-- Data under study follows --
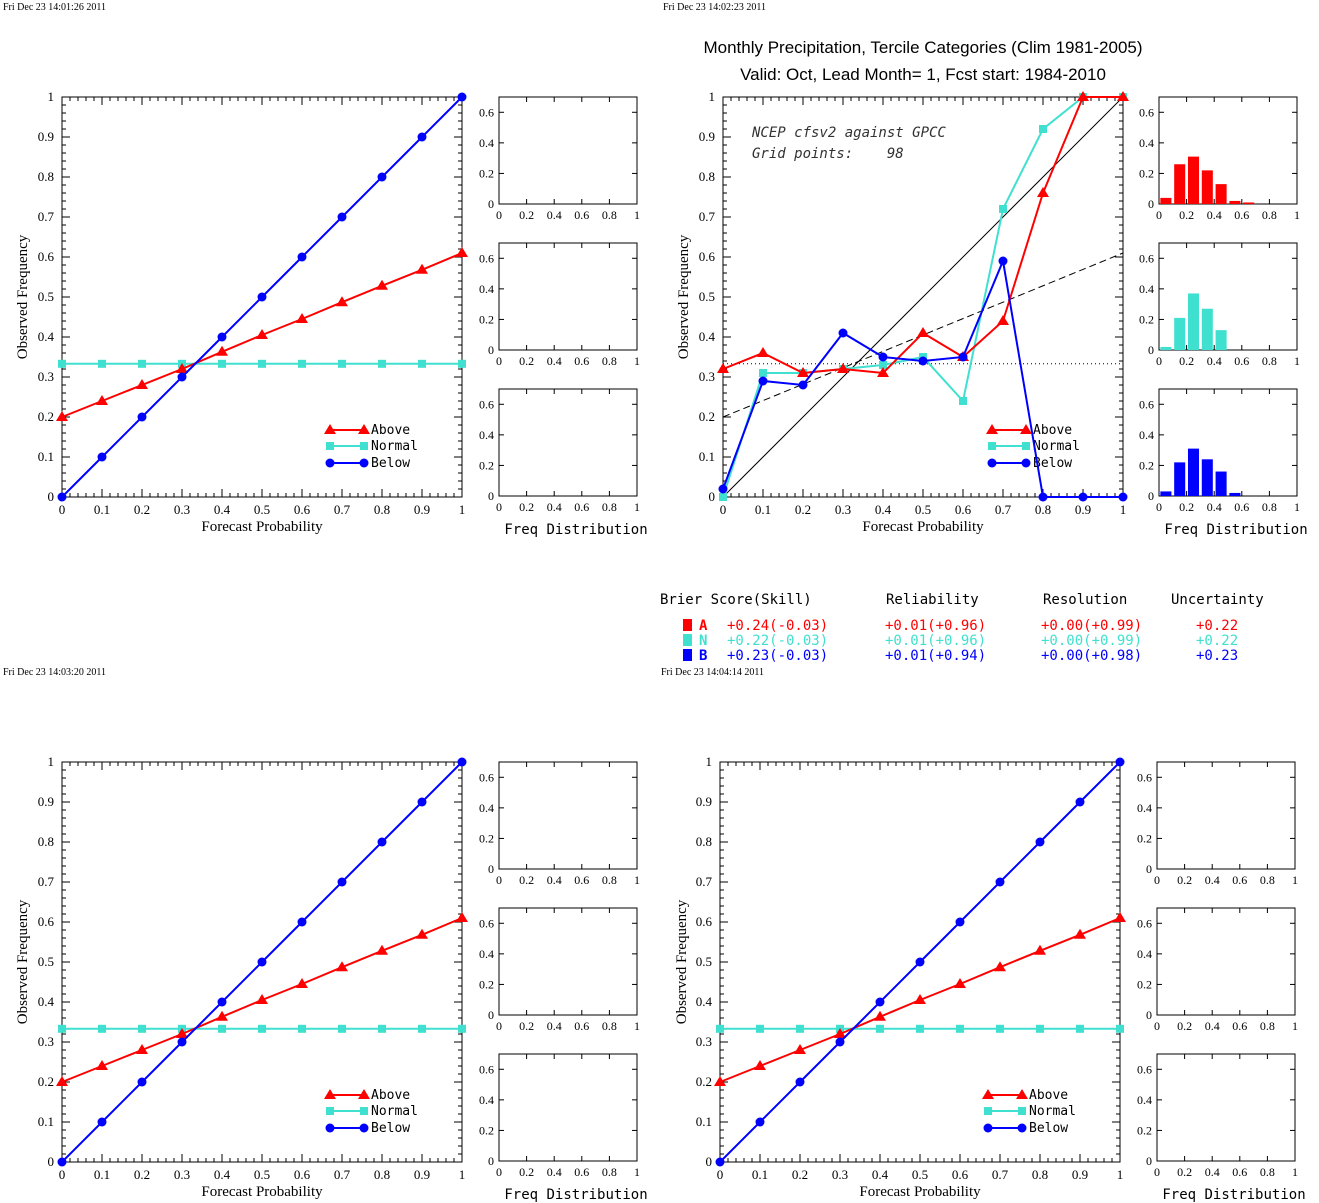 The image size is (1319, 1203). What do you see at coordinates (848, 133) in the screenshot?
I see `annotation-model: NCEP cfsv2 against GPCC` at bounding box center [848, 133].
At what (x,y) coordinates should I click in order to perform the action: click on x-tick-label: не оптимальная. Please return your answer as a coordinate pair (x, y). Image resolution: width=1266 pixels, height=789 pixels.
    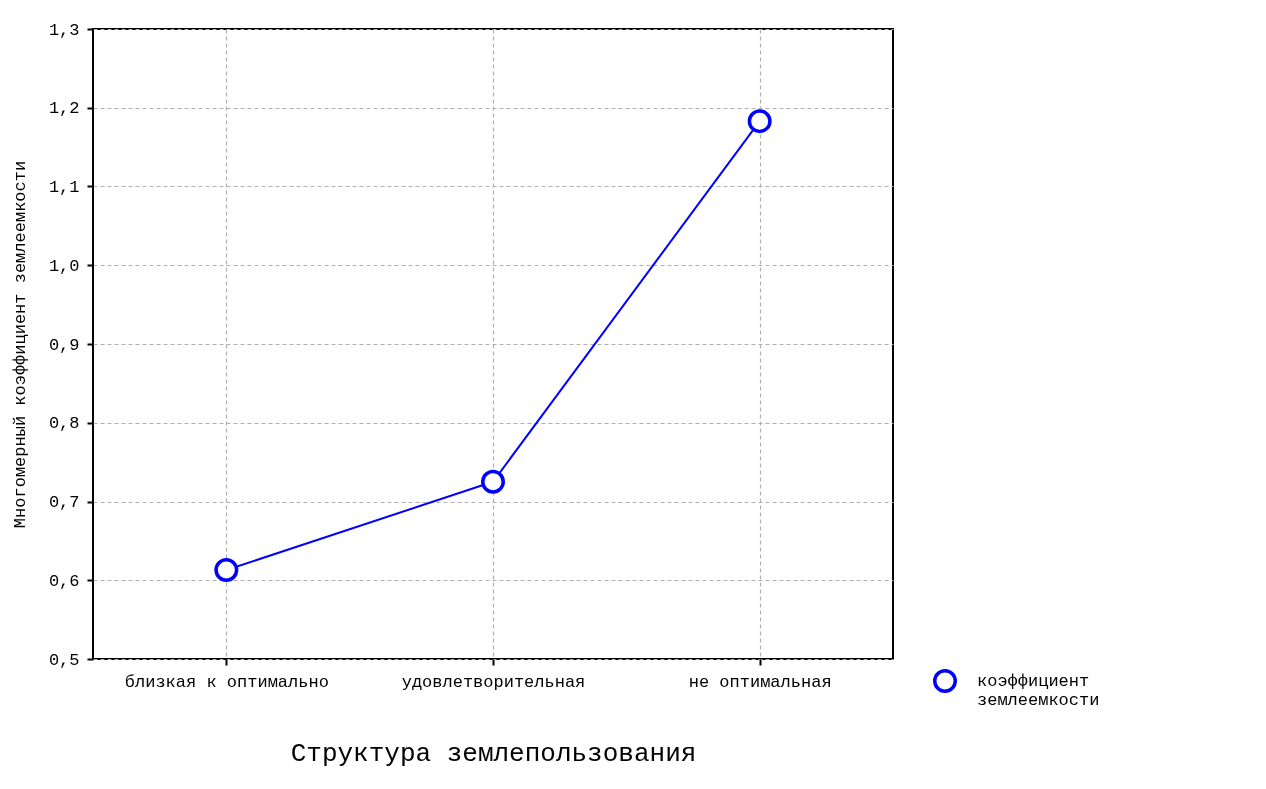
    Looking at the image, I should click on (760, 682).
-- Data under study concluded --
-- Data under study follows --
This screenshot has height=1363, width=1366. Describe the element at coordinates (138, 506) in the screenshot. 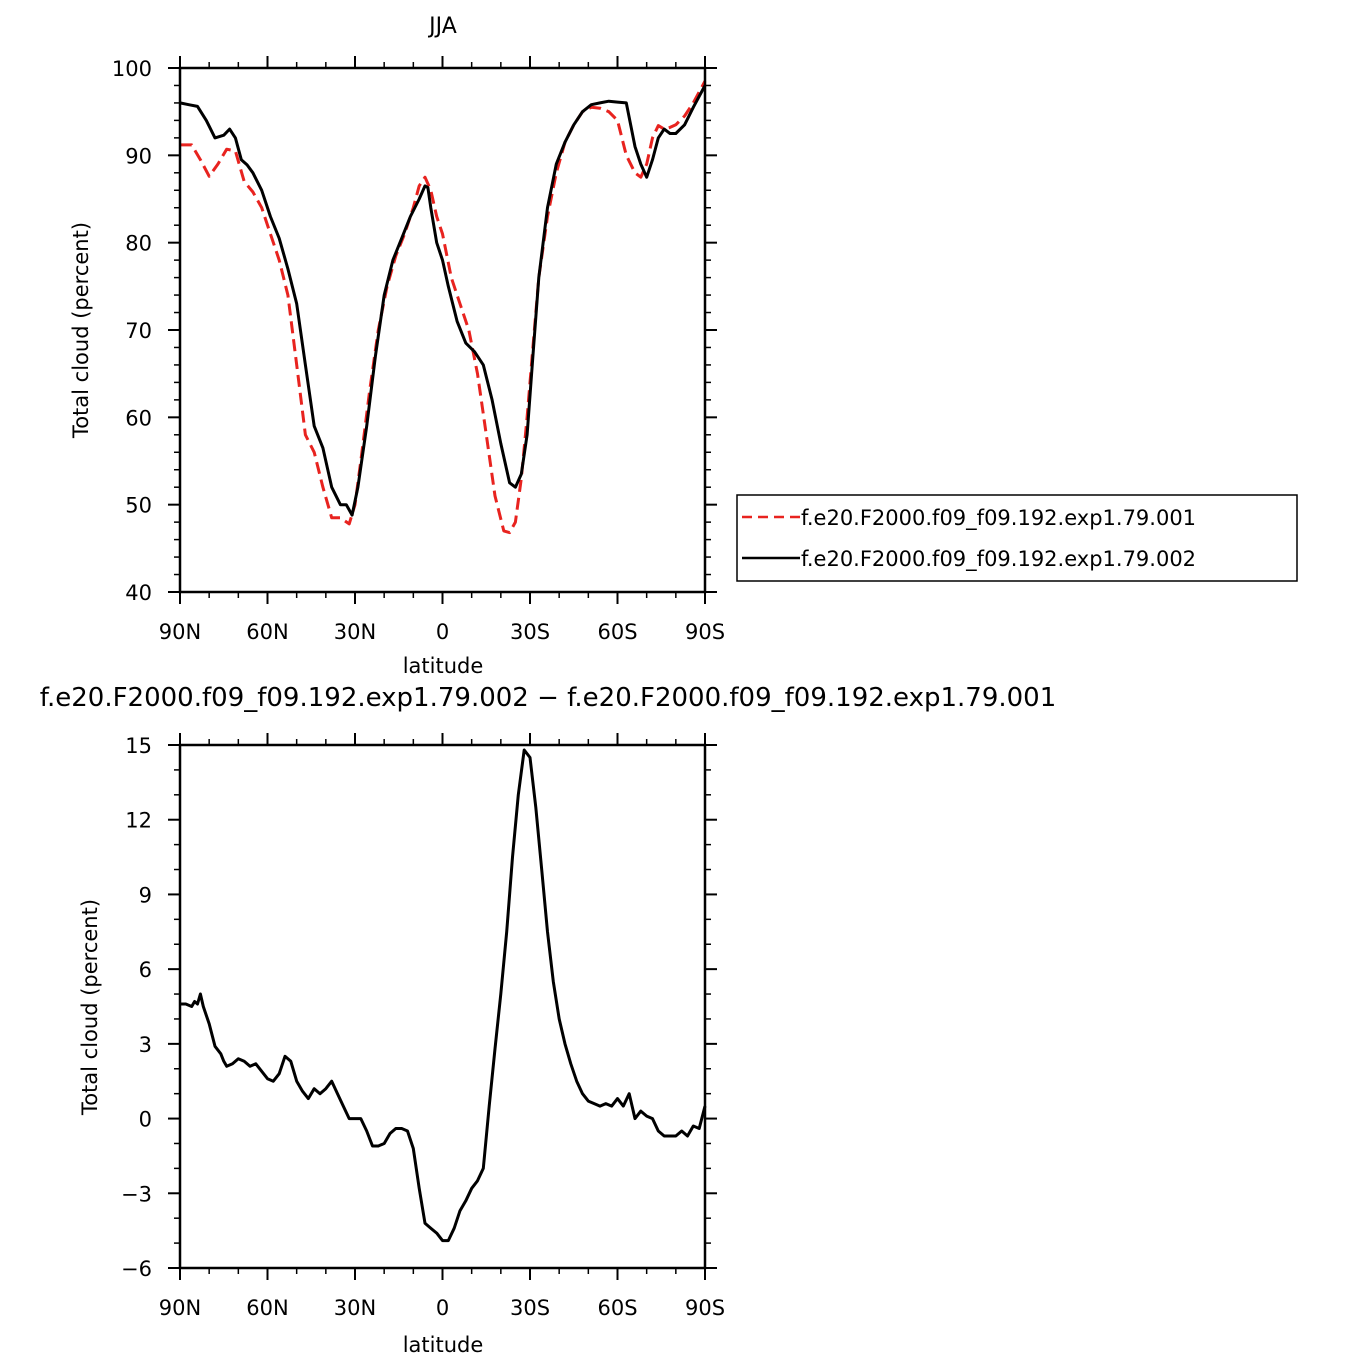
-- Data under study concluded --
## Work order
Output the part of the entries that opens with the line containing "At what (x,y)" and closes with the line containing "Looking at the" as a Markdown table with the columns Row and Line, giving each non-blank line its own numbered row. Leave the pictures out.

## Final answer
| Row | Line |
|---|---|
| 1 | At what (x,y) coordinates should I click in order to perform the action: click on x-tick-label: не оптимальная. Please return your answer as a coordinate pair (x, y). Image resolution: width=1266 pixels, height=789 pixels. |
| 2 |     Looking at the image, I should click on (760, 682). |